When you hear the name Tommy John, what comes to mind first, a surgery or a borderline, Hall of Fame pitcher? Sadly, too many fans immediately think of the former not realizing that the latter was one heck of a pitcher in career that spanned 26 seasons. While he will forever be known as the pioneer of a medical procedure that bears his name, John may also leave behind another legacy, one that highlights his exploits on the mound. His 288 victories are the second highest by any pitcher after 1900 who is not in the Hall of Fame. The first is Roger Clemens with 354 and who I expect to get into Cooperstown within the decade. Bobby Matthews won 297 games 1871-1887 pitching in three different professional leagues. That will give TJ the distinction of being the pitcher with the most wins who is not enshrined in the Hall. Perhaps he should get a stronger look by the Veterans’ Committee.

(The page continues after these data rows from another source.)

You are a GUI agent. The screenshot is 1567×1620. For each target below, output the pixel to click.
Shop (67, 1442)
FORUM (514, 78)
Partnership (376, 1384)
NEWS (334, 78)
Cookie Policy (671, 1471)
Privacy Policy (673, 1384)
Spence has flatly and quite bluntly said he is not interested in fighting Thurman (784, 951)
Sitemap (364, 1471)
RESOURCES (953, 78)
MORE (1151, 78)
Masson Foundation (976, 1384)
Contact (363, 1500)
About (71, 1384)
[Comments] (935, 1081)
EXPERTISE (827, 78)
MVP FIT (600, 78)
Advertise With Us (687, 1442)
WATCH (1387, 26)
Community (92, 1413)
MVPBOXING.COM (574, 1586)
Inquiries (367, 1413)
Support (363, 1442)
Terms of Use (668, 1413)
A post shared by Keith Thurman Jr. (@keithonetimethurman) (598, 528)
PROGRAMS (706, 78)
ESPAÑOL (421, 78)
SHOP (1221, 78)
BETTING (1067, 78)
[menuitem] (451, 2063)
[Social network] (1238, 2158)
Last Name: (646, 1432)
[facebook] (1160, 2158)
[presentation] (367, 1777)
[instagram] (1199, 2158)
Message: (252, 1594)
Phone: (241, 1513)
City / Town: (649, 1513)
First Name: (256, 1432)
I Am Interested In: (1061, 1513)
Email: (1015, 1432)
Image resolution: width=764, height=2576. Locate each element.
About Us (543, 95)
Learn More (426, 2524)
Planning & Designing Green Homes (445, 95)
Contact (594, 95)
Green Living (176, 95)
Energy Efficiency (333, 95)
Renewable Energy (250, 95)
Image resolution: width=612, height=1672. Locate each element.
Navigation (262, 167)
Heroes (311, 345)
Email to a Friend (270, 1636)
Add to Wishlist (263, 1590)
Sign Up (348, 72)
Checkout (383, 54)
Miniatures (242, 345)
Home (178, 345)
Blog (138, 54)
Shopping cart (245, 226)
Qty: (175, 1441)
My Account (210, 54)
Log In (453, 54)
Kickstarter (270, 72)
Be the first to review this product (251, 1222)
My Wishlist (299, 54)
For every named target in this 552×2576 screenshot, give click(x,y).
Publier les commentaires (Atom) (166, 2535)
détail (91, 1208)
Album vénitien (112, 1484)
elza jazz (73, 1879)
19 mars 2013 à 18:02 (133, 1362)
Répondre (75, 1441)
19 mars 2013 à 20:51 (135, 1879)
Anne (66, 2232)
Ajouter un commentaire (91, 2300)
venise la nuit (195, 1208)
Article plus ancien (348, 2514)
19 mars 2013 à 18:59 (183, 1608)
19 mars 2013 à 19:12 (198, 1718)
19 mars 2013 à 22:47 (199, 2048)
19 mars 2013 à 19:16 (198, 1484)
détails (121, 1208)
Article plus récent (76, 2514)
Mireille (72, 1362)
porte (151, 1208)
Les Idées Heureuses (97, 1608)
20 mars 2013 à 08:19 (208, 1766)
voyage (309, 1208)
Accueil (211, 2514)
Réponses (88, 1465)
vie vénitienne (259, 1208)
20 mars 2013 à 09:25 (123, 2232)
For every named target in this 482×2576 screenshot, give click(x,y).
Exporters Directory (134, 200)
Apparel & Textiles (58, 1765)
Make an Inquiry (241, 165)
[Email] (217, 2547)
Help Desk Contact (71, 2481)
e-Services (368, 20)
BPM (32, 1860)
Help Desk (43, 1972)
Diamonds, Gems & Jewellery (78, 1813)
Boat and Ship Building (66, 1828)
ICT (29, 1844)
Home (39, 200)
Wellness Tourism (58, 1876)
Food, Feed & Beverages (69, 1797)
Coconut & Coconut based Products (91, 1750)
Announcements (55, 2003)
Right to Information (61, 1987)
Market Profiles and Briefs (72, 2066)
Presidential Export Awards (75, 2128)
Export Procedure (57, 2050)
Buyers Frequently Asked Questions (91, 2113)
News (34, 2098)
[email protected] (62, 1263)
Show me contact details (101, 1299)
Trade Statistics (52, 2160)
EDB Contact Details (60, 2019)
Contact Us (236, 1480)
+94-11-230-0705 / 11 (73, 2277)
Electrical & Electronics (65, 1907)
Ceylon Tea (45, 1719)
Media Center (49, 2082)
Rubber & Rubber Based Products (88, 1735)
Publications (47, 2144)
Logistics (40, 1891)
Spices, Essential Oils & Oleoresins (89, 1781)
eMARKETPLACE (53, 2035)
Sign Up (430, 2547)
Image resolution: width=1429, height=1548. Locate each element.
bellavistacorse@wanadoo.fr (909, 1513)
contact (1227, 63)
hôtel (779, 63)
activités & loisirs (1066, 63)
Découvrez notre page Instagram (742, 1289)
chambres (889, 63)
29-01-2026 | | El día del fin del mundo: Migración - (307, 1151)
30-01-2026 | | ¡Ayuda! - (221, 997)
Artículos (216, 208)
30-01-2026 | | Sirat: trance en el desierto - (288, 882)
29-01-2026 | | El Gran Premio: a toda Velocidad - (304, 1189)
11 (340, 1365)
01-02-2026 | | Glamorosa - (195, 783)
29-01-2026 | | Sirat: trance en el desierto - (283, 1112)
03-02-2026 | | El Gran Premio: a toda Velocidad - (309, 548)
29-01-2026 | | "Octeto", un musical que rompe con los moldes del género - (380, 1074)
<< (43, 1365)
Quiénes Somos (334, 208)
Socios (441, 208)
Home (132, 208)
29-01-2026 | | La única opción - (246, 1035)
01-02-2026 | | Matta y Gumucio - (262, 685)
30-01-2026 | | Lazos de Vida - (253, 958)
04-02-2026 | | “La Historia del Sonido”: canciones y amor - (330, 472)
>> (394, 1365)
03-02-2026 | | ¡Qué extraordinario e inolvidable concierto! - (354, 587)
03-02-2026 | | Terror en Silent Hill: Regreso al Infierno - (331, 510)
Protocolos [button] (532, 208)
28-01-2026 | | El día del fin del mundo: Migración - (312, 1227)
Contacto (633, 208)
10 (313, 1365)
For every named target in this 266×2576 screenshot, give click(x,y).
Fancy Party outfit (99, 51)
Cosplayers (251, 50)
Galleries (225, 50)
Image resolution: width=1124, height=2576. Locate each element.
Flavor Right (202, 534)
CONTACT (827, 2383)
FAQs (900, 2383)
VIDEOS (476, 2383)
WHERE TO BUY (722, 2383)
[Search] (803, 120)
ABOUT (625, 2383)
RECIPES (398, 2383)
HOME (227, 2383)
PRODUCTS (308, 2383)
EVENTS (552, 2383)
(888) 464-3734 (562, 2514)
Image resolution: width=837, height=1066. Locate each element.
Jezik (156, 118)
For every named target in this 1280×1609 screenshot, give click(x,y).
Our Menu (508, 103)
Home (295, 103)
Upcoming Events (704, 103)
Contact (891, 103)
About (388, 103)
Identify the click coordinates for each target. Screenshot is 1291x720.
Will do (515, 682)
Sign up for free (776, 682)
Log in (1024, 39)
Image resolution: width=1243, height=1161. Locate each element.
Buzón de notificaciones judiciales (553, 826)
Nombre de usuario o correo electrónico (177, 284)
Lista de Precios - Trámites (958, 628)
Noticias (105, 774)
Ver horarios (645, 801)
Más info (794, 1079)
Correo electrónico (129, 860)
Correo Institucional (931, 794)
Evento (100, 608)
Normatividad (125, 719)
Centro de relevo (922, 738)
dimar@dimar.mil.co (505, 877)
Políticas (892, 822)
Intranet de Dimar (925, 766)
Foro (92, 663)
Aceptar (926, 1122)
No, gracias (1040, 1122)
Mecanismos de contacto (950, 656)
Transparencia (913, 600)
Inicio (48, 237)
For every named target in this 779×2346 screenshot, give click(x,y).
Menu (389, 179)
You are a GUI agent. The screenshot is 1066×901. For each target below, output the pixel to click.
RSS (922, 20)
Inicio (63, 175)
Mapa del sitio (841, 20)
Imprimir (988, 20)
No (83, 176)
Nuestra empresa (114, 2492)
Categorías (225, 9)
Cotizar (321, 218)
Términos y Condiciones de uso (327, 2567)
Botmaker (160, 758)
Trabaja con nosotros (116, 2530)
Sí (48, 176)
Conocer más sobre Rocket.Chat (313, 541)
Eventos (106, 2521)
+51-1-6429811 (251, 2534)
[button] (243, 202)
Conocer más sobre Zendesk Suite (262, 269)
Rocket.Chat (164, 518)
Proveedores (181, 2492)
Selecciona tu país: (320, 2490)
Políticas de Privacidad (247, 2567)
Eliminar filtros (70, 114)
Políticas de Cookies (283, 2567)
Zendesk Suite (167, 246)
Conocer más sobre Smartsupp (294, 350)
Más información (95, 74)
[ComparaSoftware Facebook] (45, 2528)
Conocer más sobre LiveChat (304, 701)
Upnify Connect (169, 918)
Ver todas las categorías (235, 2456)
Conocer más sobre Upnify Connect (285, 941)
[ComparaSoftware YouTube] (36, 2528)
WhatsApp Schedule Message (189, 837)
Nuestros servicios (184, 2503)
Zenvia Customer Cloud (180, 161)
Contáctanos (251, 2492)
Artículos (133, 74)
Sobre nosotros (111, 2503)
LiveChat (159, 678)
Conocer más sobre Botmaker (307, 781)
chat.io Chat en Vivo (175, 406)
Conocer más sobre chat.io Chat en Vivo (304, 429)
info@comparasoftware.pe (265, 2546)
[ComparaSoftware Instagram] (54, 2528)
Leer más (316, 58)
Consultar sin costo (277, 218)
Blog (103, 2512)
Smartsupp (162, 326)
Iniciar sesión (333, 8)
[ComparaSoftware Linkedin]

For the record, Tommy John surgery involves taking a tendon from a different part of the body (usually the forearm or hamstring) to use it to reconstruct the ulnar collateral ligament (UCL) in the elbow. Before the injury, John won 124 games for the Cleveland Indians, Chicago White Sox and Los Angeles Dodgers. While with the White Sox, he led the American League in shutouts in 1966 and 1967. In Los Angeles, he led the National League in winning percentage in 1973 and 1974. On September 28th, 1974 John went under the knife for the procedure that made his name famous. Dr. Frank Jobe performed the surgery and said the chances of a full recovery were about 1 in 100. After sitting out all of 1975, TJ returned to the Dodgers in 1976 sporting a 10-10 record. The next four seasons were the best of John”s career as he won 80 games with 20 victories in 1977 followed by 21 in 1979 and 22 wins in 1980, both campaigns with the New York Yankees. He finished in the top ten for the Cy Young Award in those four years, finishing second in 1977 and 1979. He became known as the man with the Bionic Arm and would win 164 games after his surgery. TJ finally finished up his time pitching during the 1989 season, retiring in May at the age of 46. His final record was 288-234 with a 3.34 ERA, pitching in three World Series and three All-Star Games.
Tommy John’s lifetime numbers are real close to Cooperstown material. On his final appearance on the Hall of Fame ballot, he received 31.7% of the vote. There is a chance no one else will reach his 288 victories. I understand why writers would choose not to elect him since all of those victories came over 26 seasons, an average of 13 victories per season. However, the fact countless pitchers have saved their careers by undergoing the procedure that is forever linked to him may give voters another reason to put him in. When taking his playing career and his surgery into account, TJ is one of the most significant figures of the last 50 years.